La tensión continúa disparada en Lérida después de la violenta pelea multitudinaria registrada el pasado sábado entre grupos de jóvenes de distintos orígenes. Los Mossos d’Esquadra y la Guardia Urbana han detenido ahora a siete hombres de nacionalidad pakistaní que regresaron a la zona armados con cuchillos y palos y que, según las primeras informaciones, pretendían responder a los enfrentamientos de los últimos días.
Los arrestos se produjeron en el marco del dispositivo policial desplegado entre los barrios de Balàfia y Pardinyes, donde el sábado una reyerta entre decenas de personas dejó varios heridos, tres de ellos por arma blanca.
El conflicto habría comenzado después de una serie de robos y agresiones sufridos por comerciantes y vecinos pakistaníes a manos de jóvenes de origen sudamericano y magrebí, según la información publicada por ElCaso.com.
La escalada alcanzó un nuevo punto crítico este lunes, cuando unas 150 personas se concentraron en la zona para protestar por los ataques.
Volvieron tres veces y la última aparecieron armados
La concentración comenzó sin grandes incidentes. Durante la tarde se registró alguna estampida, pero la mayoría de los manifestantes terminó abandonando el lugar y la situación parecía encaminarse hacia la calma.
Sin embargo, una veintena de personas permaneció en la zona. Pese a las indicaciones policiales para que se marcharan, el grupo regresó hasta en tres ocasiones. La última vez lo hizo armado con cuchillos y palos. Fue entonces cuando se produjeron los momentos de mayor tensión, alrededor de las 23.00 horas. Los presentes se negaron a abandonar el lugar y ofrecieron resistencia a los agentes.
Mossos y Guardia Urbana lograron finalmente reducirlos y detener a siete mayores de edad, investigados por presuntos delitos de desobediencia a los agentes de la autoridad y desórdenes públicos.
Una pelea con tres apuñalados encendió el conflicto
El origen inmediato de la escalada se encuentra en los graves disturbios del sábado. Alrededor de las 22.30 horas, vecinos de la avenida Rosa Parks alertaron a los servicios de emergencia después de que decenas de jóvenes comenzaran una violenta reyerta en las inmediaciones del Parc sobre les Vies.

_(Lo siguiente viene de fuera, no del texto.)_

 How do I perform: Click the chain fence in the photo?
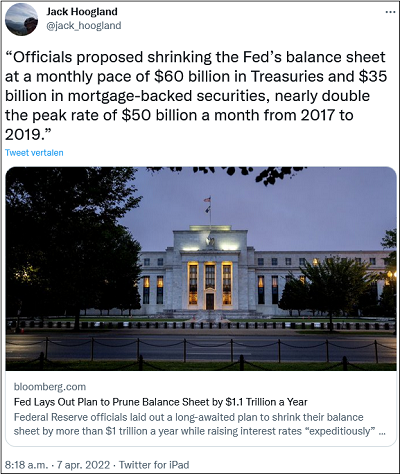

El enfrentamiento dejó varios heridos y tres personas tuvieron que ser atendidas por lesiones provocadas con arma blanca. Según las primeras investigaciones, la pelea habría estado relacionada con robos cometidos en comercios pakistaníes del barrio. Por esos hechos habían sido detenidos previamente dos menores de nacionalidad marroquí.
Aunque en la pelea participaron directamente entre 20 y 30 personas, cientos de jóvenes pertenecientes a los distintos grupos implicados terminaron acercándose hasta el parque, generando alarma entre los vecinos.

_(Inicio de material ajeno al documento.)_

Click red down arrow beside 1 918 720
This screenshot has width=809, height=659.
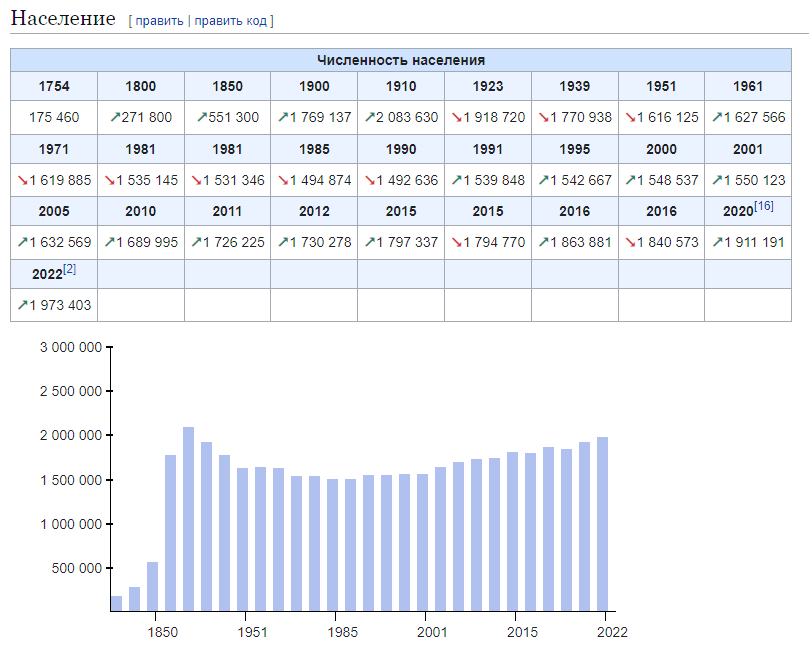458,118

Dos menores detenidos volvieron a aparecer en los disturbios
El alcalde de Lérida, Fèlix Larrossa, ha exigido una respuesta contundente ante el deterioro de la situación. El regidor ha señalado especialmente el caso de dos menores que habían sido detenidos anteriormente y que, después de quedar en libertad, volvieron a aparecer implicados en nuevos incidentes.
«Dos menores que pasan a disposición judicial, que quedan en libertad y que al día siguiente están implicados otra vez en diferentes asuntos, no es aceptable», denunció. La sucesión de hechos ha incrementado la preocupación entre los vecinos de los barrios afectados, donde el dispositivo policial sigue activo para impedir nuevos enfrentamientos.
La Policía intenta evitar una nueva batalla campal
Los Mossos y la Guardia Urbana mantienen efectivos desplegados en Balàfia y Pardinyes ante el riesgo de nuevas represalias. La Oficina de Relaciones con la Comunidad de los Mossos trabaja además para intentar rebajar la tensión entre los distintos colectivos enfrentados.
Por ahora, la actuación policial del lunes evitó que la aparición de un grupo armado con cuchillos y palos terminara nuevamente en una pelea multitudinaria.
La situación, sin embargo, continúa lejos de estar resuelta: en apenas unos días Lérida ha registrado apuñalamientos, detenciones de menores, concentraciones de cientos de personas y un nuevo intento de enfrentamiento armado que obligó a desplegar a Mossos y Guardia Urbana.